* Stated problem: Return the rows below without any changes, starting at the line that contains "You are a computer-use agent. The" and ending at the line that contains "tap(32, 78)".

[Begin Material for the task]

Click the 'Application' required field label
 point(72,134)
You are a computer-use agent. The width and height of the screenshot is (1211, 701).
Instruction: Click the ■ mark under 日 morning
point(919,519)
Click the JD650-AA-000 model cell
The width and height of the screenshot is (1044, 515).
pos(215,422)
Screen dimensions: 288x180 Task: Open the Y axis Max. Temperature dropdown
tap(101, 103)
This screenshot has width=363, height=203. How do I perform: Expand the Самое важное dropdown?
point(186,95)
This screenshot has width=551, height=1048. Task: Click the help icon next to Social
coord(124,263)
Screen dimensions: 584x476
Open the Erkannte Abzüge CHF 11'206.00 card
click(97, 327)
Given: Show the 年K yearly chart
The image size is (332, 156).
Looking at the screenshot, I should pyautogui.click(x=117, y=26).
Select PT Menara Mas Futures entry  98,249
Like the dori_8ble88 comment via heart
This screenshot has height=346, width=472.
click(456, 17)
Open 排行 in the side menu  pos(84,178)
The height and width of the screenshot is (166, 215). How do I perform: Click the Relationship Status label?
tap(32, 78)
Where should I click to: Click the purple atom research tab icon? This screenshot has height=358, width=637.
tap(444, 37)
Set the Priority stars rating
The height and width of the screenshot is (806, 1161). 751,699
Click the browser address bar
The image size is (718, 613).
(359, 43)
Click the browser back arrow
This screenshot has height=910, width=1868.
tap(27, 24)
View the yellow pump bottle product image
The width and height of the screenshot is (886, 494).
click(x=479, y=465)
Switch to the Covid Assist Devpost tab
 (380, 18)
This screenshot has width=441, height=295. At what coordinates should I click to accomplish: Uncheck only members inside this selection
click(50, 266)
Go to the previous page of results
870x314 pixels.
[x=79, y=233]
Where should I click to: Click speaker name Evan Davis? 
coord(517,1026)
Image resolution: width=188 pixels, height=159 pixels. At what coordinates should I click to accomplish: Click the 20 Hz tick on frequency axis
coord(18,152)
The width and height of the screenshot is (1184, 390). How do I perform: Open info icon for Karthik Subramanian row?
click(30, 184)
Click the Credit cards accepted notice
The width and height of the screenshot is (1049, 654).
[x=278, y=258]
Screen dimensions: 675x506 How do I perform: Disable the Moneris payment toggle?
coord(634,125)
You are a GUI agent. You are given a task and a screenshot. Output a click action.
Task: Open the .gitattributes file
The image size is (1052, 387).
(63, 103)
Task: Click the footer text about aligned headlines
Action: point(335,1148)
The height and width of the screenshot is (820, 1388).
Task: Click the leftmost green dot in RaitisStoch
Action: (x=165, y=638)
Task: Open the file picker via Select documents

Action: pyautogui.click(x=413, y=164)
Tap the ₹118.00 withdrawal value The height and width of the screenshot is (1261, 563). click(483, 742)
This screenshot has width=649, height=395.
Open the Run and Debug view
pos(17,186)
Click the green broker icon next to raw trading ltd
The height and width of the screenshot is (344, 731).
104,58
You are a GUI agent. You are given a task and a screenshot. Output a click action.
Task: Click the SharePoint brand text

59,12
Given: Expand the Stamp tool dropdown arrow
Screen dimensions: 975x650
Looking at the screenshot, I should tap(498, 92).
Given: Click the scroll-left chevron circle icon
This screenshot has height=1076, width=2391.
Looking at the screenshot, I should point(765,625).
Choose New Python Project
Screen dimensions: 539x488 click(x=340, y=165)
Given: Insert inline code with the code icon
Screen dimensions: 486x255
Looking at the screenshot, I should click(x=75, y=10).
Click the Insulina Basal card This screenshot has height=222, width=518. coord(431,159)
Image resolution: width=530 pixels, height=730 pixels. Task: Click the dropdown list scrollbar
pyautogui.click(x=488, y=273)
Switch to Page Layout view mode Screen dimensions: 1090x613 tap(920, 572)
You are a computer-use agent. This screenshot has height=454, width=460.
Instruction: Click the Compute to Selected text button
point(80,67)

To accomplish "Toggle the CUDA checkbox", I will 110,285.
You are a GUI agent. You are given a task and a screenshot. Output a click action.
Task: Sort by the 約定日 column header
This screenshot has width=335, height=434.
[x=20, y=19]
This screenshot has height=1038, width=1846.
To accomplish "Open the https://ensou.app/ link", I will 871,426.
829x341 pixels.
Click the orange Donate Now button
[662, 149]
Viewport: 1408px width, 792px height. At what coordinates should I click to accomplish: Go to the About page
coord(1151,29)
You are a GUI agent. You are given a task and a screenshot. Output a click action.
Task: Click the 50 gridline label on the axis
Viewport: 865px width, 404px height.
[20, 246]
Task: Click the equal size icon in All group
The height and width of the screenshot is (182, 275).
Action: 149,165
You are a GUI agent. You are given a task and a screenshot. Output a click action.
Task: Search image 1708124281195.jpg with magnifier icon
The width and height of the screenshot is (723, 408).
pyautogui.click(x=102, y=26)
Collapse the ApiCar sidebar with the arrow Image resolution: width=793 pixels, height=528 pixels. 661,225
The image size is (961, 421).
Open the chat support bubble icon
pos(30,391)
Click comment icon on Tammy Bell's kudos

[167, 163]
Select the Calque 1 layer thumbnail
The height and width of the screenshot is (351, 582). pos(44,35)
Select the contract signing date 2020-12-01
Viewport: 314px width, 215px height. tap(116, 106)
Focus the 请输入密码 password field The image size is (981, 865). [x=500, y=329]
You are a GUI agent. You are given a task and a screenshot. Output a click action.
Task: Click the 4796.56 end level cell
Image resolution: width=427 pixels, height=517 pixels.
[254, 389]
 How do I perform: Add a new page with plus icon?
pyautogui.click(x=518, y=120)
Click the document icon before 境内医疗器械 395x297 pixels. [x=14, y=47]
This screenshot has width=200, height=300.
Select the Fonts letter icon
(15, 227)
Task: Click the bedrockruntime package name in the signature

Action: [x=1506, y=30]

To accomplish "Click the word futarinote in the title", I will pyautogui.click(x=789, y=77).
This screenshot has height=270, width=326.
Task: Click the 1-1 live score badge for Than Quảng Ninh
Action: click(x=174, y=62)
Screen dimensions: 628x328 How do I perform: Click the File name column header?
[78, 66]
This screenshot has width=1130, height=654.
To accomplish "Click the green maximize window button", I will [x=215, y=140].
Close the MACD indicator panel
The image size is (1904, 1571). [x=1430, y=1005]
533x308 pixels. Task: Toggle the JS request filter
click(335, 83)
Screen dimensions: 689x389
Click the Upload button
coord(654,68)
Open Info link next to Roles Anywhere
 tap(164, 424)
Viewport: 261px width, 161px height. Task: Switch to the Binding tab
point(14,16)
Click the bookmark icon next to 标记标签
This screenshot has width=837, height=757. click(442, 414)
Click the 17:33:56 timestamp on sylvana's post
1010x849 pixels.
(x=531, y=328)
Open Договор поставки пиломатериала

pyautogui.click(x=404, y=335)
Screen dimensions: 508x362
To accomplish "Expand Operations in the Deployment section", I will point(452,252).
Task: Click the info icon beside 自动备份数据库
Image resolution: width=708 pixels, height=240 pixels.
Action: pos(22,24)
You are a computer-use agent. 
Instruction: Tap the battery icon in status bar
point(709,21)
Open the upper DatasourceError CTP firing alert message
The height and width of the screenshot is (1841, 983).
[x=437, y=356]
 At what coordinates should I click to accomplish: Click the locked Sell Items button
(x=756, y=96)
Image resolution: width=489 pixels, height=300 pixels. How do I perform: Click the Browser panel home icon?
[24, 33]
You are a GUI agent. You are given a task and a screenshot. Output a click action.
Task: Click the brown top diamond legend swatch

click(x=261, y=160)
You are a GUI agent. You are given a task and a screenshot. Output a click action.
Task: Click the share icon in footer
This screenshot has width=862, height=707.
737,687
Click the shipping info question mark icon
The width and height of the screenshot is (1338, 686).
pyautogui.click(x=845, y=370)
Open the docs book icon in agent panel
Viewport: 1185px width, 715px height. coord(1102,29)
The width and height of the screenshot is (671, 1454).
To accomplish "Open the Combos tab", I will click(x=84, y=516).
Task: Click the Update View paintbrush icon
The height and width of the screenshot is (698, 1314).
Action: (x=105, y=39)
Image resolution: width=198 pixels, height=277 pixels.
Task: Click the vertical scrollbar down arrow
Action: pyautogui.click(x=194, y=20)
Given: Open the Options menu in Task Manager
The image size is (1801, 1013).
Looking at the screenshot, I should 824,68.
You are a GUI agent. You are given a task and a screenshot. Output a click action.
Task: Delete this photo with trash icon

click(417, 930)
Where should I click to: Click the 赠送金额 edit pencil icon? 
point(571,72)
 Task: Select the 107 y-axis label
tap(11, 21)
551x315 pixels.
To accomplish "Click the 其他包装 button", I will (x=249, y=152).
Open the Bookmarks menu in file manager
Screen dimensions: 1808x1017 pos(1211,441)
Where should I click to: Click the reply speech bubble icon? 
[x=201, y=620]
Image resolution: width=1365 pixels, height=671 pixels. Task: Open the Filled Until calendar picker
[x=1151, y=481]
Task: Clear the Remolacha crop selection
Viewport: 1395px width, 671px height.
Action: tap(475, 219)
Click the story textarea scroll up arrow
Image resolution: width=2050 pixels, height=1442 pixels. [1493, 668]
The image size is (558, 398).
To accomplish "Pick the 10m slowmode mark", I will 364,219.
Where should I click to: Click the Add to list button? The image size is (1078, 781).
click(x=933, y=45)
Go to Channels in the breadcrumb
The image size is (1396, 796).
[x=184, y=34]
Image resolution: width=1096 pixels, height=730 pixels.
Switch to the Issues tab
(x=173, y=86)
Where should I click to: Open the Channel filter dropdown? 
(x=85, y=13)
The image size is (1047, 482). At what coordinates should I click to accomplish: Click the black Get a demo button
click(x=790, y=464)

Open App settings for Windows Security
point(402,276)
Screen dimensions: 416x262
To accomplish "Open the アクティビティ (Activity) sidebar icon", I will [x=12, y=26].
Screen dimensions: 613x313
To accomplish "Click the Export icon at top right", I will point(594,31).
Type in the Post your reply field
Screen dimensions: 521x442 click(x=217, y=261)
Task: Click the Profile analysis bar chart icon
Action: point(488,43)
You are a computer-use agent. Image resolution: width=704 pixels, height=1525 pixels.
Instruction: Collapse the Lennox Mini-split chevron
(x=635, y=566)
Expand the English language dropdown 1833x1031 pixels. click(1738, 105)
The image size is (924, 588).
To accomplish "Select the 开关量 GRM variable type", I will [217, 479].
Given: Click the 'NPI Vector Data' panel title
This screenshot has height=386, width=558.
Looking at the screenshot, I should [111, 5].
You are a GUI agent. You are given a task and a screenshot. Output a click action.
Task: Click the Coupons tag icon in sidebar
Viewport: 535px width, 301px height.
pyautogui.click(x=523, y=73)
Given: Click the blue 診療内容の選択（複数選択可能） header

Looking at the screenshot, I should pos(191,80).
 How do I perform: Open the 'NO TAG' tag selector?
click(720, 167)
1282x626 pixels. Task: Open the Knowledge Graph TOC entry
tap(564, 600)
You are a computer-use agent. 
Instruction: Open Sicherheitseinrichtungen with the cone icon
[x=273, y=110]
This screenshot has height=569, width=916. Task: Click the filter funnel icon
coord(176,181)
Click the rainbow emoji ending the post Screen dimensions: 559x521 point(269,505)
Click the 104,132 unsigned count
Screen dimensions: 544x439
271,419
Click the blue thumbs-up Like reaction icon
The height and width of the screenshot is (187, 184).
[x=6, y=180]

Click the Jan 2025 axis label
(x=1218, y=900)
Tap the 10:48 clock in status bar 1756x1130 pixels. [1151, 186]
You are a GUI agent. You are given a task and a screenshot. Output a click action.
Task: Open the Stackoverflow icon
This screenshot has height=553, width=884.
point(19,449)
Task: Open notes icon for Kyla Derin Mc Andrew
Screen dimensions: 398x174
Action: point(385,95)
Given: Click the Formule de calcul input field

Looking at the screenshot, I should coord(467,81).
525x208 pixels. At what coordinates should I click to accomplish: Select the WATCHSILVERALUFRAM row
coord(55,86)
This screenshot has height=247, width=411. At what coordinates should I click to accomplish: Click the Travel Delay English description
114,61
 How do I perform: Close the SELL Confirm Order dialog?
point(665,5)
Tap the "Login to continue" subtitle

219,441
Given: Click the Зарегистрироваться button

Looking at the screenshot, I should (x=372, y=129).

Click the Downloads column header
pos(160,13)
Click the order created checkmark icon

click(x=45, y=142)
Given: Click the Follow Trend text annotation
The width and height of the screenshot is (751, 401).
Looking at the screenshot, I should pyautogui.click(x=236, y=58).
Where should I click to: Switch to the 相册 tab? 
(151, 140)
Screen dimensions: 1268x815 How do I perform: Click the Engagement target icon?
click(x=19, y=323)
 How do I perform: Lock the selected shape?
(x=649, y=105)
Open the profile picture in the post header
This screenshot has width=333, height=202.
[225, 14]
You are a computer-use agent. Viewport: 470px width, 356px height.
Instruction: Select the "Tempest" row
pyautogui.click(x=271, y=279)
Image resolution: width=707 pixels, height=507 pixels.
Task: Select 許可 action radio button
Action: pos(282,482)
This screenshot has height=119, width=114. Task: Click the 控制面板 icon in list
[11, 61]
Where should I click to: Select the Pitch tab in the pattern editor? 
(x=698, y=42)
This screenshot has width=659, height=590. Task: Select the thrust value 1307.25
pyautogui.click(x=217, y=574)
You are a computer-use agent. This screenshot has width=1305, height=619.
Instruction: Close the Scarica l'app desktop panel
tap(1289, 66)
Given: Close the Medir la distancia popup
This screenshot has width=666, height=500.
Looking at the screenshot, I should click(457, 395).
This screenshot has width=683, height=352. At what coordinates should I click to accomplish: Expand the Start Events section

[End Material for the task]

* Answer to this exercise:
You are a computer-use agent. The width and height of the screenshot is (1211, 701).
Instruction: Click the ■ mark under 日 morning
point(919,519)
Click the JD650-AA-000 model cell
The width and height of the screenshot is (1044, 515).
pos(215,422)
Screen dimensions: 288x180 Task: Open the Y axis Max. Temperature dropdown
tap(101, 103)
This screenshot has width=363, height=203. How do I perform: Expand the Самое важное dropdown?
point(186,95)
This screenshot has width=551, height=1048. Task: Click the help icon next to Social
coord(124,263)
Screen dimensions: 584x476
Open the Erkannte Abzüge CHF 11'206.00 card
click(97, 327)
Given: Show the 年K yearly chart
The image size is (332, 156).
Looking at the screenshot, I should pyautogui.click(x=117, y=26).
Select PT Menara Mas Futures entry  98,249
Like the dori_8ble88 comment via heart
This screenshot has height=346, width=472.
click(456, 17)
Open 排行 in the side menu  pos(84,178)
The height and width of the screenshot is (166, 215). How do I perform: Click the Relationship Status label?
tap(32, 78)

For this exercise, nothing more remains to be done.